IAA7-derived degrons have become valuable tools in synthetic biology, with recent developments including:

• Conditional protein degradation systems: The AID2 system utilizing OsTIR1(F74G) and the synthetic auxin analog 5-Ph-IAA has demonstrated superior performance with no detectable leaky degradation and 670-times lower ligand concentration requirements compared to conventional AID systems.

• Metabolic engineering applications: In Yarrowia lipolytica, an industrially important oleaginous yeast, mini-IAA7 (mIAA7) degron coupled with OsTIR1 has been used to achieve conditional protein degradation. This system has successfully regulated canthaxanthin production, reducing it by approximately 50% when the degron system was activated, demonstrating its utility for controlling metabolic pathways.

• Orthogonal control systems: By using plant-derived components in non-plant organisms, IAA7-based systems provide orthogonal control mechanisms that don't interfere with endogenous signaling pathways in the host.

• Multi-level control circuits: IAA7 degrons can be combined with other synthetic biology tools to create sophisticated genetic circuits with multiple control points.

• In vivo applications: The AID2 system has been successfully applied in mice, opening avenues for sophisticated in vivo studies of protein function in mammals.

These applications highlight how fundamental understanding of plant hormone signaling can lead to innovative tools for synthetic biology across diverse organisms .

What advances have been made in understanding the IAA7 interactome?

Recent research has provided insights into the IAA7 protein interaction network:

• ARF interactions: Studies in Brassica napus have identified BnaARF6 and BnaARF8 as direct interactors of BnaIAA7. These interactions regulate the expression of BnaEXPA5, which encodes an expansin protein involved in cell wall loosening and cell expansion.

• Transcriptional targets: Transcriptome analyses between wild-type and IAA7 mutant plants have revealed downstream gene networks regulated by IAA7. These include cell wall-modifying enzymes, particularly expansins, which mediate cell expansion.

• Co-repressor recruitment: IAA7 functions by recruiting co-repressors to auxin-responsive promoters, with the specific co-repressors varying by plant species and cellular context.

• TIR1/AFB interactions: Structural studies of the TIR1-auxin-IAA7 complex have provided detailed molecular insights into how auxin promotes this interaction, functioning as a "molecular glue."

• Hormonal crosstalk nodes: IAA7 serves as an integration point for multiple hormone signaling pathways, with identified interactions between auxin signaling and other hormone response factors.

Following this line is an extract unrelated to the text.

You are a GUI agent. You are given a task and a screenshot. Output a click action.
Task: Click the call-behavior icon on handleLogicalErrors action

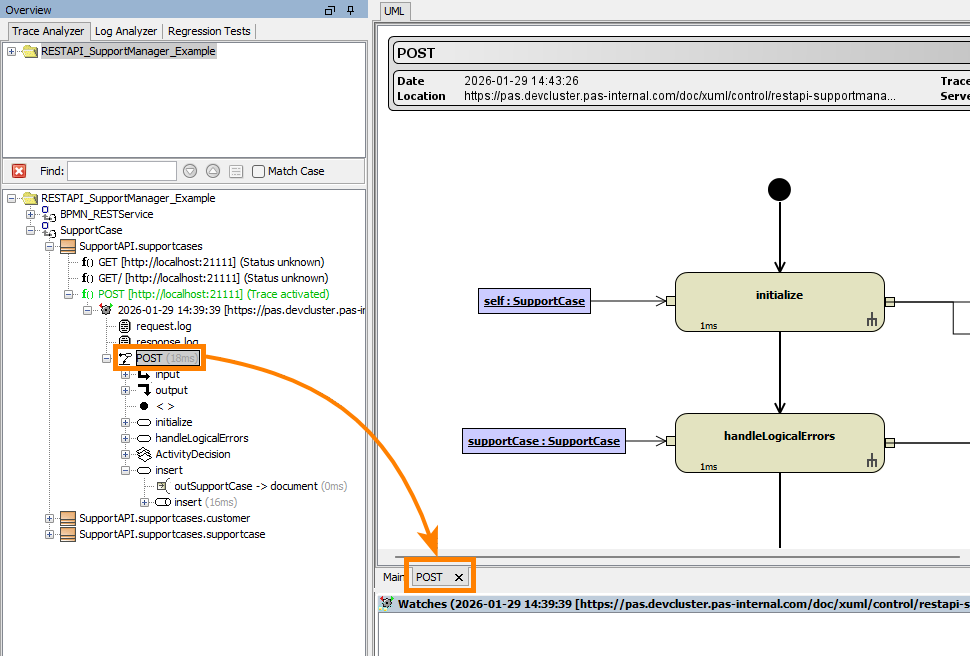pos(871,460)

This expanding understanding of the IAA7 interactome helps elucidate how a single protein can mediate diverse developmental outcomes in response to the same hormonal signal .

What are the evolutionary implications of IAA7 conservation across plant species?

The high conservation of IAA7 across diverse plant species has significant evolutionary implications:

• Functional conservation: The four conserved domains of IAA7 are maintained across flowering plants, indicating strong selective pressure to preserve auxin-mediated degradation and transcriptional repression functions.

• Species-specific adaptations: Despite core conservation, species-specific variations in IAA7 sequences likely contribute to differences in growth patterns and environmental responses between plant species.

• Differential expansion: The Aux/IAA gene family has undergone differential expansion in various plant lineages, with IAA7 orthologs forming distinct clades. This suggests subfunctionalization or neofunctionalization following gene duplication events.

• Degron sequence conservation: The GWPPV degron motif in domain II is highly conserved, underscoring its fundamental importance in auxin perception mechanisms. Even conservative substitutions in this region can significantly alter auxin responsiveness.

• Cross-species utility: The high conservation of the degron motif allows IAA7-derived degrons from one species (Arabidopsis or rice) to function effectively in diverse organisms, from yeast to mammals, demonstrating the robustness of this molecular mechanism.